### Exercise instructions
Please swap "envelope" for "mail" in the records from their start through the line containing "Action: click(598, 570)", and give back only those lines with everything else left as it is.

### Task material
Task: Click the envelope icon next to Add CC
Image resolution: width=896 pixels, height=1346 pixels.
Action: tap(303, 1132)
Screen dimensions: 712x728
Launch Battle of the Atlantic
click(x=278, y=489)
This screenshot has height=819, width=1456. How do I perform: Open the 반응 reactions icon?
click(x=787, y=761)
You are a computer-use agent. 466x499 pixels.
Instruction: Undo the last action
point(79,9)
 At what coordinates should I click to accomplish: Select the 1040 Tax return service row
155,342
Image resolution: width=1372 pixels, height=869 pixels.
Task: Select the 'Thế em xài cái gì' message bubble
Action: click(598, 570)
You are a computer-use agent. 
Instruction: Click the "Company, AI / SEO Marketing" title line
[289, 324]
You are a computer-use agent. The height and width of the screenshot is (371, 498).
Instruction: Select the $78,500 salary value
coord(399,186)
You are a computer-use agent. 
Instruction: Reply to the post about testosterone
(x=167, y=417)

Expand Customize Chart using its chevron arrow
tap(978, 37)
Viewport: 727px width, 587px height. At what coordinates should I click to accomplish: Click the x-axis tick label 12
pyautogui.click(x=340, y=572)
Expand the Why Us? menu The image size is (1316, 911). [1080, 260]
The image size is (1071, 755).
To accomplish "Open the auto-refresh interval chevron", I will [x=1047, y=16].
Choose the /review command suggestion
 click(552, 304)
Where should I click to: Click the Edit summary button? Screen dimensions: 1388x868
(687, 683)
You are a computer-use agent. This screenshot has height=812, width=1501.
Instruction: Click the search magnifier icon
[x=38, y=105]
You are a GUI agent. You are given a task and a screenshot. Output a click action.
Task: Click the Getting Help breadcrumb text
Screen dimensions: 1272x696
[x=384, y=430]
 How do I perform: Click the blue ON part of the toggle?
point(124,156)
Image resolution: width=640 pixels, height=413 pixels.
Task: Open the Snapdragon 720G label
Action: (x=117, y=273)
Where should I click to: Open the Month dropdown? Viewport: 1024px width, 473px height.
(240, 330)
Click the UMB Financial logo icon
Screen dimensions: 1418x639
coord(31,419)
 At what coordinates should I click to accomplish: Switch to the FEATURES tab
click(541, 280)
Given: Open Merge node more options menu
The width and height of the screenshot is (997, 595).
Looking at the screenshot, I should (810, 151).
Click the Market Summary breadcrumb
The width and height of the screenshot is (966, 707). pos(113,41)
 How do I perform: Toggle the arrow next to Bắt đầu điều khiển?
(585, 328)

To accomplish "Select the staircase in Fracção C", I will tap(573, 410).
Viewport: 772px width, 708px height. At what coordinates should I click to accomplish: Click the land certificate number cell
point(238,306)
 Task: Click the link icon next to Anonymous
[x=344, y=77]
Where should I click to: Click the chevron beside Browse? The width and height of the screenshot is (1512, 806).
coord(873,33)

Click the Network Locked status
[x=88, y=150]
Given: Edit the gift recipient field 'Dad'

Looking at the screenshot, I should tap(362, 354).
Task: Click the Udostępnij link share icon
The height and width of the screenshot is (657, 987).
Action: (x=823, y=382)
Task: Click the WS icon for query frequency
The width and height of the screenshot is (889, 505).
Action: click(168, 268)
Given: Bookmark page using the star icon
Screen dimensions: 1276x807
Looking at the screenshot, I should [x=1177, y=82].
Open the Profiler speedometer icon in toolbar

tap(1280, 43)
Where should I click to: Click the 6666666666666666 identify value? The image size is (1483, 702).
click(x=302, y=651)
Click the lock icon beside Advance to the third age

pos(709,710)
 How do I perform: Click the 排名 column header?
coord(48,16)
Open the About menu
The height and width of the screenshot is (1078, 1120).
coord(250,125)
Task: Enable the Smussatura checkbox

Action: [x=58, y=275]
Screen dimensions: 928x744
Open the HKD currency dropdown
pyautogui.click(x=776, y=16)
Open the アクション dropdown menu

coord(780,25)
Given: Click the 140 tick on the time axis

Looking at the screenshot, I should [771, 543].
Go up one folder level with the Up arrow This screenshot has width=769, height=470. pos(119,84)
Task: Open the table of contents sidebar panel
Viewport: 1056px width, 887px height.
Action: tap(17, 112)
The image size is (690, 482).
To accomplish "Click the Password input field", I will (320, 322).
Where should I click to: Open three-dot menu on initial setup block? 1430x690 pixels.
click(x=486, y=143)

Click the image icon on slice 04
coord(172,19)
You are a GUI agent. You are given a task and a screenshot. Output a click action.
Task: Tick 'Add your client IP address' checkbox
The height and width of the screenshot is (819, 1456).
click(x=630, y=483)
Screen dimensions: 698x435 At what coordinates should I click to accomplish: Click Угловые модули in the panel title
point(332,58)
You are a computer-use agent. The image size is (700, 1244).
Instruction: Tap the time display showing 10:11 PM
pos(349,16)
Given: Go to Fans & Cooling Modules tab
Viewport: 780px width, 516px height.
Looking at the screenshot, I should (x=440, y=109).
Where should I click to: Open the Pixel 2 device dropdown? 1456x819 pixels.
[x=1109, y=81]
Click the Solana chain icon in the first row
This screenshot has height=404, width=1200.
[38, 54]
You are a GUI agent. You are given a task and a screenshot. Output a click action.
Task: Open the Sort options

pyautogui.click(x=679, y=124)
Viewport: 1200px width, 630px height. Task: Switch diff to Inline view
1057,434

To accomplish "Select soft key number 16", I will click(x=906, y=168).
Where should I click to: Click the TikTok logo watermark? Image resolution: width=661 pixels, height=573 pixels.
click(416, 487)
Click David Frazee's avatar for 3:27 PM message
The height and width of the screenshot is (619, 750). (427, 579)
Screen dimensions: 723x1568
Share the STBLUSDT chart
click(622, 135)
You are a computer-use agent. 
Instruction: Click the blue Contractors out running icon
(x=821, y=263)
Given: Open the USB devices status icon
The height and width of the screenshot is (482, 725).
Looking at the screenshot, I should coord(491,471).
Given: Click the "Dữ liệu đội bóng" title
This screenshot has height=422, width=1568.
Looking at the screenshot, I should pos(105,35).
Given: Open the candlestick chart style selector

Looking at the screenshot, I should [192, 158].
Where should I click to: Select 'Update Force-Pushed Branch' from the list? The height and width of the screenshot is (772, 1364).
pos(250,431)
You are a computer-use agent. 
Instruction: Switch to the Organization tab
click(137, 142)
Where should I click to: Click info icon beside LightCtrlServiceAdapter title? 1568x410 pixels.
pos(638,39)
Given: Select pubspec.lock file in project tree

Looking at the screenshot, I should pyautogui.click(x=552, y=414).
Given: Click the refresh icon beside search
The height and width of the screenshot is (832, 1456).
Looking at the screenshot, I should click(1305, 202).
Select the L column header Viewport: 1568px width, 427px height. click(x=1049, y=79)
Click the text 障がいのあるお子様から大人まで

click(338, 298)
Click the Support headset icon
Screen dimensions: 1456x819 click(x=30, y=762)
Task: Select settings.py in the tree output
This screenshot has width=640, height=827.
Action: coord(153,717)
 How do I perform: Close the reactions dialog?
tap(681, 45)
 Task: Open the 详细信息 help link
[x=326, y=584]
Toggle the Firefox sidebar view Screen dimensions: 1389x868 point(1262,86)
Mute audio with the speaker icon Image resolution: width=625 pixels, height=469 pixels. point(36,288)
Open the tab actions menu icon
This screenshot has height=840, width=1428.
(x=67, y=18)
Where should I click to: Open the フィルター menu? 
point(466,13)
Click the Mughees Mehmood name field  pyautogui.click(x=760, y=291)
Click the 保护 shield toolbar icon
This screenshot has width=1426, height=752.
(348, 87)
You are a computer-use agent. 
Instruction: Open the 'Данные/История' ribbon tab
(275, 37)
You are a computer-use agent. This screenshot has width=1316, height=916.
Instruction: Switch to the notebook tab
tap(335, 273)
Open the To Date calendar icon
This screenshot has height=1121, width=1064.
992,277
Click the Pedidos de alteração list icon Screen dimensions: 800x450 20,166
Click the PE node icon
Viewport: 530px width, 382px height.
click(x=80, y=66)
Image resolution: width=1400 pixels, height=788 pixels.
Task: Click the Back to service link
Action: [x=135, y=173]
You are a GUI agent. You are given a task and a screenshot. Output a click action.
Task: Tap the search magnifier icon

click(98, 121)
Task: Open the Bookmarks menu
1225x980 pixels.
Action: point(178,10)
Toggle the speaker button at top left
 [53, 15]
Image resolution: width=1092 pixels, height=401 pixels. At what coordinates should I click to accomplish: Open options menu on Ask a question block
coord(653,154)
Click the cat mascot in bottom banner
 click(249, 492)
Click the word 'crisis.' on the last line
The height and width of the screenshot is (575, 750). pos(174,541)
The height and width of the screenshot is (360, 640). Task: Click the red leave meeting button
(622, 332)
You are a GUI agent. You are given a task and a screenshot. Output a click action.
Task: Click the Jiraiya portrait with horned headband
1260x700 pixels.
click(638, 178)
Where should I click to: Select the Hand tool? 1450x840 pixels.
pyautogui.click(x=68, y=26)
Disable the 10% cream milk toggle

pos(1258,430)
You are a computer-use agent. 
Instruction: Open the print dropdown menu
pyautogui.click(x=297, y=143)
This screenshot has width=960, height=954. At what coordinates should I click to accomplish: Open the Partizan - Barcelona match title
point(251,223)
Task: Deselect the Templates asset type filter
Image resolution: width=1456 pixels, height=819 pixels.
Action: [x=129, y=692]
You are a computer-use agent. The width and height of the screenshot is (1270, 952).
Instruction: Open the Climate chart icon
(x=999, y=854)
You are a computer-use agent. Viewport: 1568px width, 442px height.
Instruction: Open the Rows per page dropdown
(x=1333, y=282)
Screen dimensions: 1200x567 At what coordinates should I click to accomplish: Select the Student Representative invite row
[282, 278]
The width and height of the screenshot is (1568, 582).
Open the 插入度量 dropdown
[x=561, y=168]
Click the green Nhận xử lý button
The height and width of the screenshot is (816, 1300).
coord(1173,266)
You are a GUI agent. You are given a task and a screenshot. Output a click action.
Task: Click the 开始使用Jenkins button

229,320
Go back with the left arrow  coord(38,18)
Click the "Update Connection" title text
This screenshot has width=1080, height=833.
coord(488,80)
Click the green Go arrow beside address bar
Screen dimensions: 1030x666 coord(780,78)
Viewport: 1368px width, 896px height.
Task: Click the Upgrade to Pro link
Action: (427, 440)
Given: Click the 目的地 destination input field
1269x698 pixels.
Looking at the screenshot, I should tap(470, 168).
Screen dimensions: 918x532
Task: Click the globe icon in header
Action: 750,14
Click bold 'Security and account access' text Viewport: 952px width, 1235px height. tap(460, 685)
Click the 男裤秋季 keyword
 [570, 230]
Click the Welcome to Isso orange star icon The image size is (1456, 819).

### Correct response
Task: Click the mail icon next to Add CC
Image resolution: width=896 pixels, height=1346 pixels.
Action: tap(303, 1132)
Screen dimensions: 712x728
Launch Battle of the Atlantic
click(x=278, y=489)
This screenshot has height=819, width=1456. How do I perform: Open the 반응 reactions icon?
click(x=787, y=761)
You are a computer-use agent. 466x499 pixels.
Instruction: Undo the last action
point(79,9)
 At what coordinates should I click to accomplish: Select the 1040 Tax return service row
155,342
Image resolution: width=1372 pixels, height=869 pixels.
Task: Select the 'Thế em xài cái gì' message bubble
Action: click(598, 570)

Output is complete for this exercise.